We have chosen feature selection techniques due to their difference in observing usefulness of features as they are based either on statistical importance or information gain measure. Following, the list of feature selection algorithms that we have used:

  • Correlation Attribute Evaluator calculates the worth of an attribute by measuring the correlation between it and the class.

  • CfsSubsetEval calculates the worth of a subset of attributes by considering the individual predictive ability of each feature along with the degree of redundancy between them. Subsets of features that are highly correlated with the class while having low intercorrelation are preferred.

  • Gain Ratio Attribute Evaluator calculates the worth of an attribute by measuring the gain ratio with respect to the class.

  • Information Gain Attribute Evaluator calculates the worth of an attribute by measuring the information gain with respect to the class.

  • OneR Feature Evaluation calculates the worth of an attribute by using the OneR classifier, which uses the minimum-error attribute for prediction.

In order to validate the usefulness of selected features we have used the following detection algorithms having different approach to detection: Naive Bayes, Logistic Regression, and J48 Decision Tree. While most of the steps of the proposed approach are executed offline (i.e., on machines equipped with extensive computational resources), the classification algorithm will be executed on the mobile devices; thus, it needs to be compatible with their limited resources.
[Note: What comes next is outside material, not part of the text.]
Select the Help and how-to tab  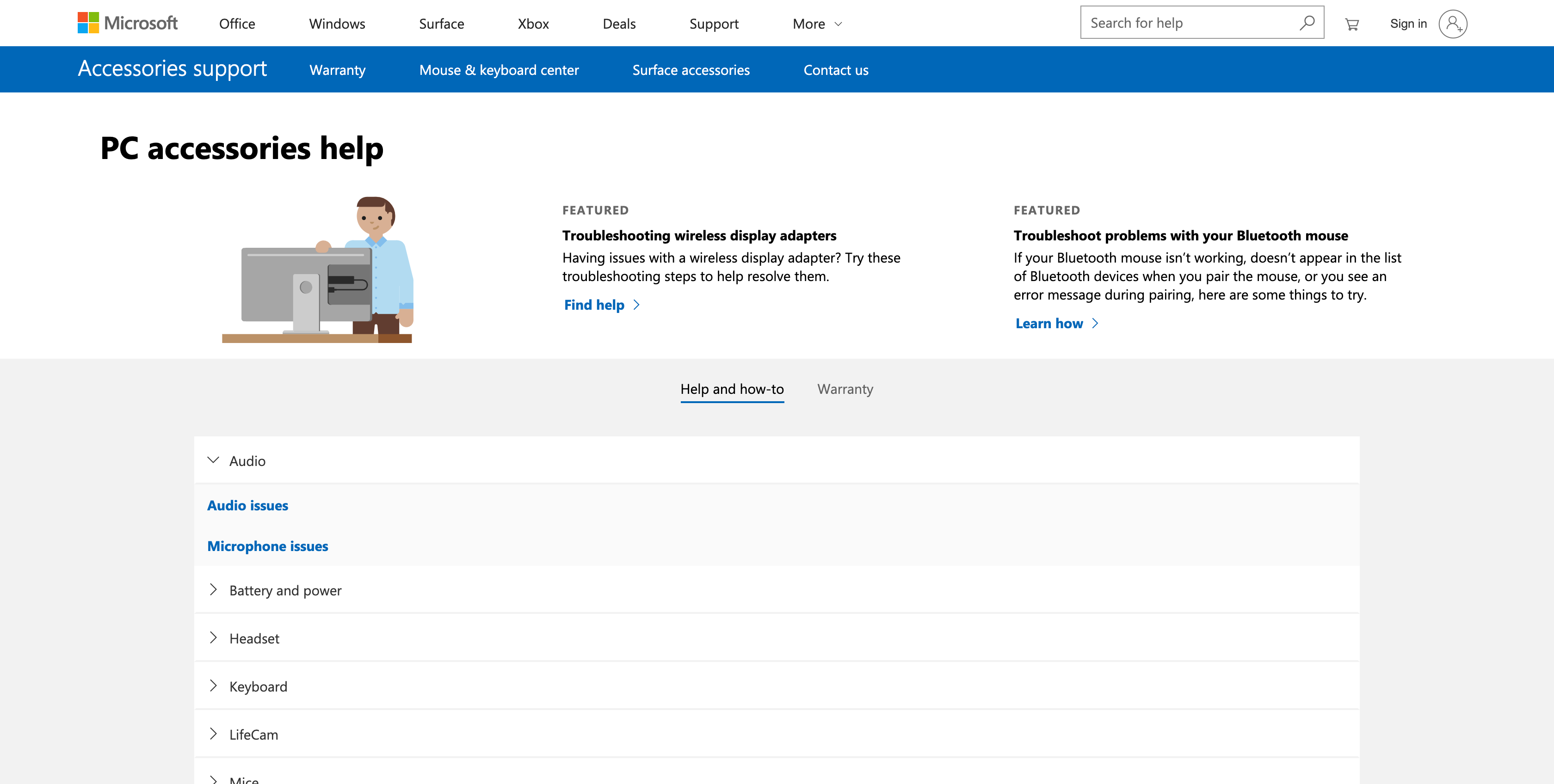pyautogui.click(x=732, y=389)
This is the reason why we also take into account the complexity of algorithms, and use the ones with low complexity.

Feature selection results are illustrated in Figs. 7 and 8 where the number of occurrences in top 5 or 15 of most indicative features is shown, respectively [10].

Fig. 7.
figure 7

Frequency of occurrence of features among top 5 of the most indicative features.

Fig. 8.
figure 8

Frequency of occurrence of features among top 15 of the most indicative features.

Based on these results, we have selected seven features out of 53 that practically give equal or higher probability of malware detection in terms of precision, recall and F-measure (harmonic mean of precision and recall) than the entire set of features (see Table 1). Furthermore, effectiveness of three different classifiers has been compared indicating that Logistic Regression yields best results. The approach was validated by using the features related to memory and CPU during execution of 1080 mobile malware samples belonging to 25 malware families.
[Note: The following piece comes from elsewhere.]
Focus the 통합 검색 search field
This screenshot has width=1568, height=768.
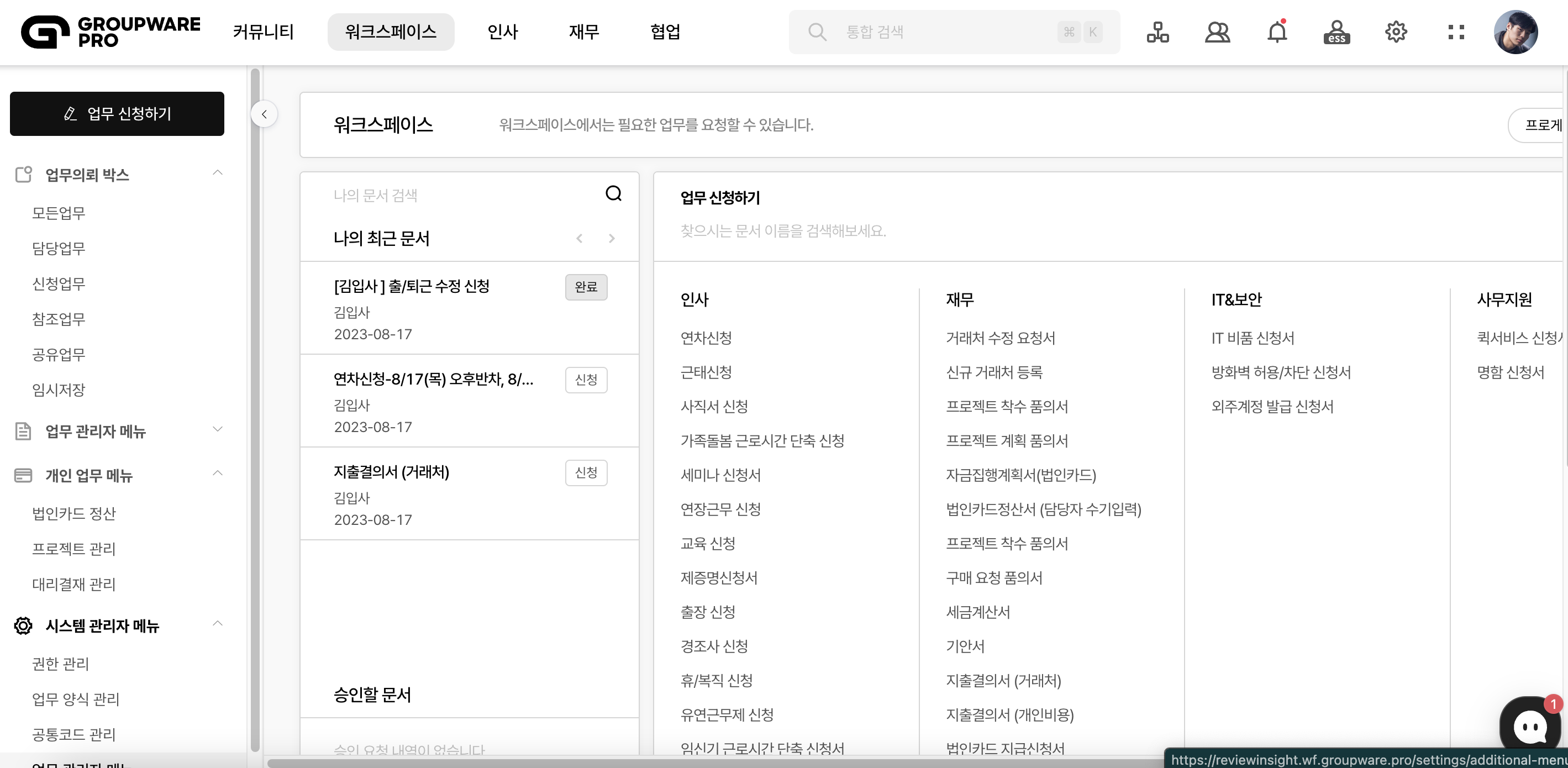pos(944,31)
Table 1. Performance of the classifiers when different number of features are considered.

10 Concluding Remarks

We have outlined an accelerated and more economical method of improving dependability by an order of magnitude or so by using predictive analytics. The main message of this paper is: Do not wait for a failure but predict it and then you have better chance to avoid it or minimize its impact.

To tame three tyrants (complexity, time and uncertainty), we need radically new approaches to keep systems running, simply because current modeling methods and software are not able to handle ever-increasing complexity and ever-growing demand for timeliness. We also need to learn how to cope with uncertainty.
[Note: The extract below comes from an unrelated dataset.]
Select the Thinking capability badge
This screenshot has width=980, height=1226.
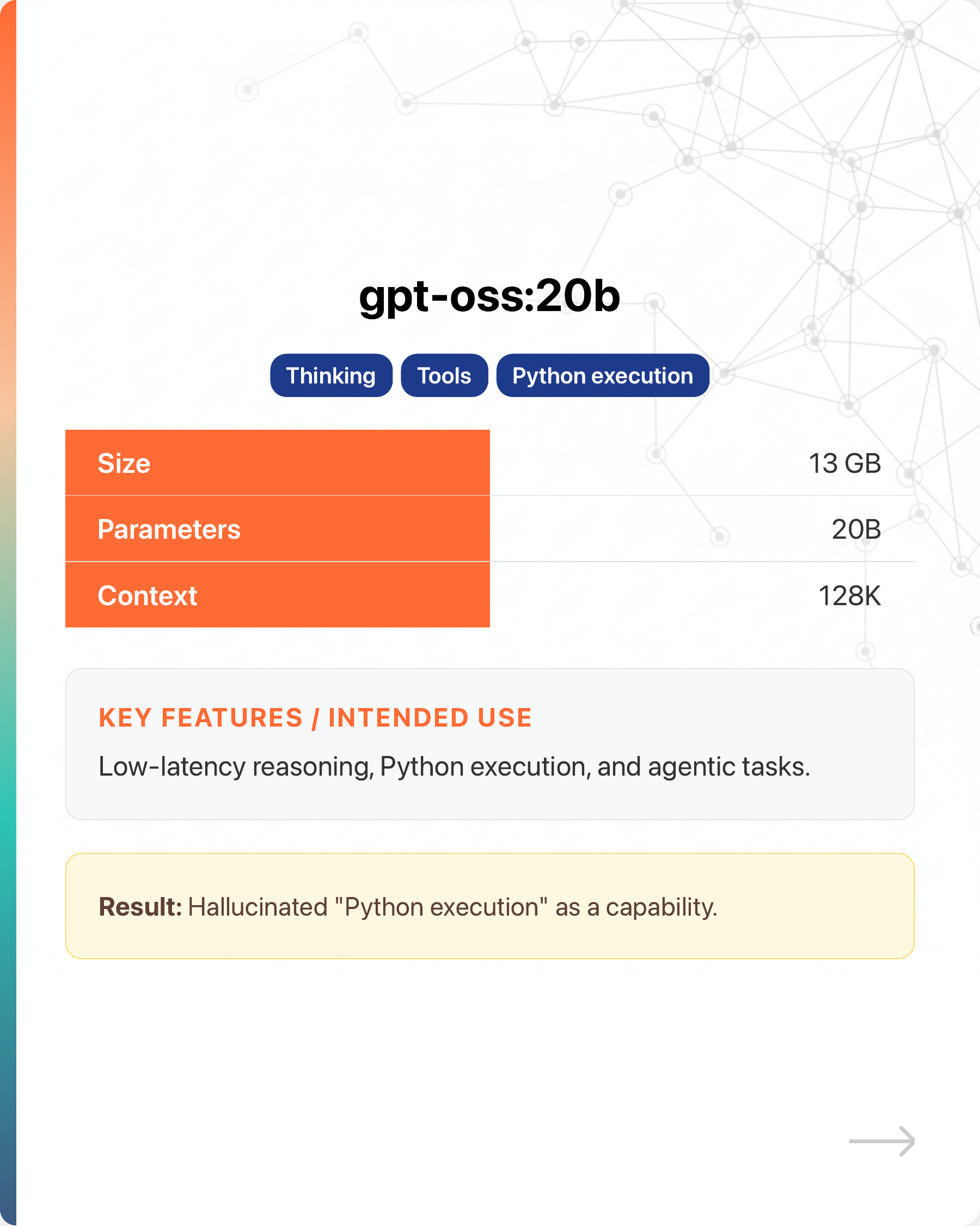331,375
The proposed methodology based on predictive analytics provides an effective, efficient and economical approach to improve dependability, real time performance and security, highly needed, especially in the IoT environments where massive redundancy is usually too expensive and impractical.

With big data and machine learning, predictive analytics is charting a new paradigm shift where application of prediction methods will turn out to be successful in all aspects of computer and communication systems operation, be it performance, security, dependability, real time and others.

In addition to failure prediction and mitigation methodology, we have also presented two case studies on: (1) failure prediction in computer servers and (2) early malware detection where effectiveness of prediction methods has been demonstrated.

In the nutshell, applying the AMP principle: Analyze the past, Monitor and control the present and Predict the future may significantly enhance dependability and other system properties.